Rajam sampai mati: sebuah hukuman yang diimani sebagian umat Islam untuk mebayang-bayangi para penzina. Sebagian negara memang telah meberlakukan hukuman macam itu; misal, Arab Saudi dan negara-negara Teluk. Kalau tak salah, Pakistan pernah mencoba menerapkannya melalui Ordinasi Penerapan Hadd, tahun 1979; disusul Sudan dengan memberlakukan Hukum Pidana Islam, tahun 1983.
Nah, para ulama Khawarij adalah salah satu dari sebagian umat Islam yang menolak hukuman rajam bagi penzina. Menurut mereka, hukuman tersebut bukan hukum Islam. Rajam adalah hukuman yang kelewat batas dan sangat berat dilaksanakan; toh hukuman tersebut--lagi-lagi--tak pernah tercantum dalam al-Qur`an. Kalaupun ijtihad, itu pengaruh Naziisme!
Hukum rajam yang saya tahu lahir dari tradisi agama Yahudi. Al-Qur`an hanya menyuruh hukuman maksimal mencambuk para penzina di depan publik. Tetapi itu jarang terjadi.

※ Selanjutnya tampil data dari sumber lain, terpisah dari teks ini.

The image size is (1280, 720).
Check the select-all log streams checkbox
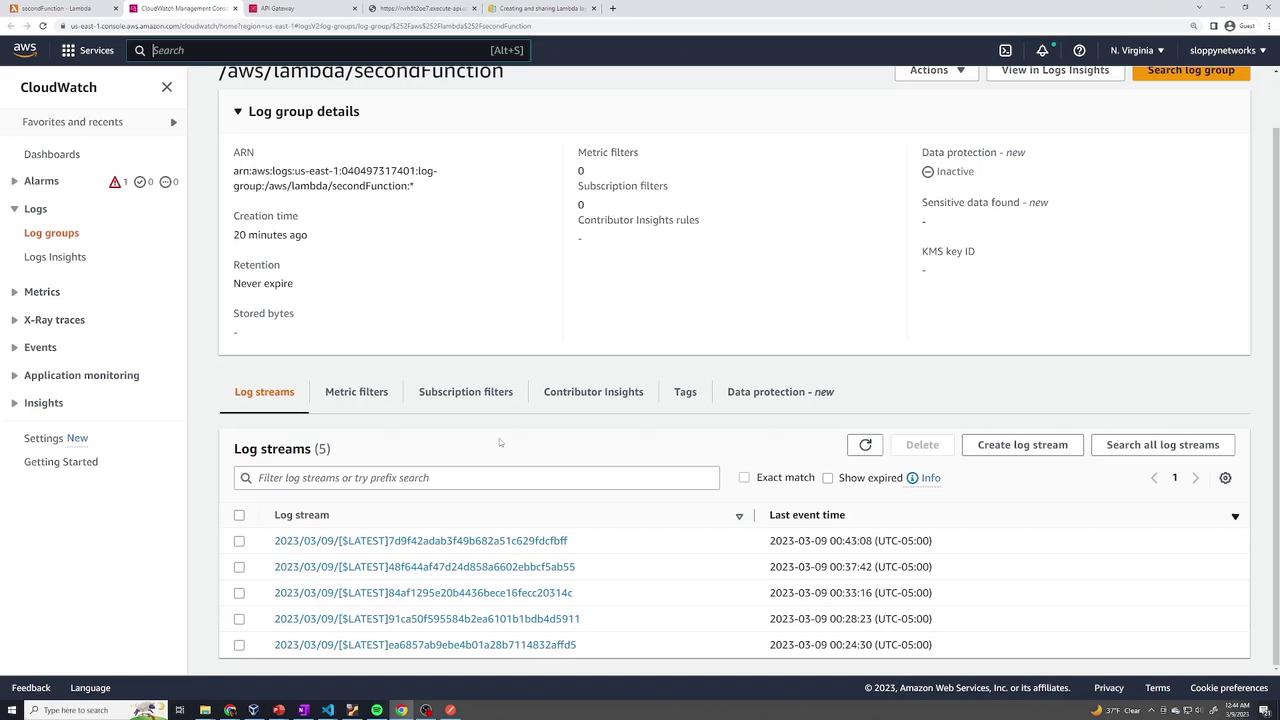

Di beberapa daerah, hukuman para penzina biasanya diarak disepanjang jalan kampung, bugil, dipelototi mata orang banyak. Mereka menganggap itu hukuman maksimal dan traumatik--terkecuali bagi orang Barat yang biasa bugil. Tapi saya khawatir jika hukuman bugil baik bagi para remaja dan anggota karang taruna yang masih lajang (sehabis nonton hukuman, jangan-jangan mereka terangsang dan rame-rame berzina,)
Ada juga hukuman bagi para penzina yang relatif lezat: para pelaku zina yang ketangkep baseh akan dinikahkan segera oleh orang tua mereka masing masing. Wah, hukuman macam ini memang jadi alternatif masyarakat. Alasannya bisa macam-macam: malu, takut keburu hamil dsb. dsb.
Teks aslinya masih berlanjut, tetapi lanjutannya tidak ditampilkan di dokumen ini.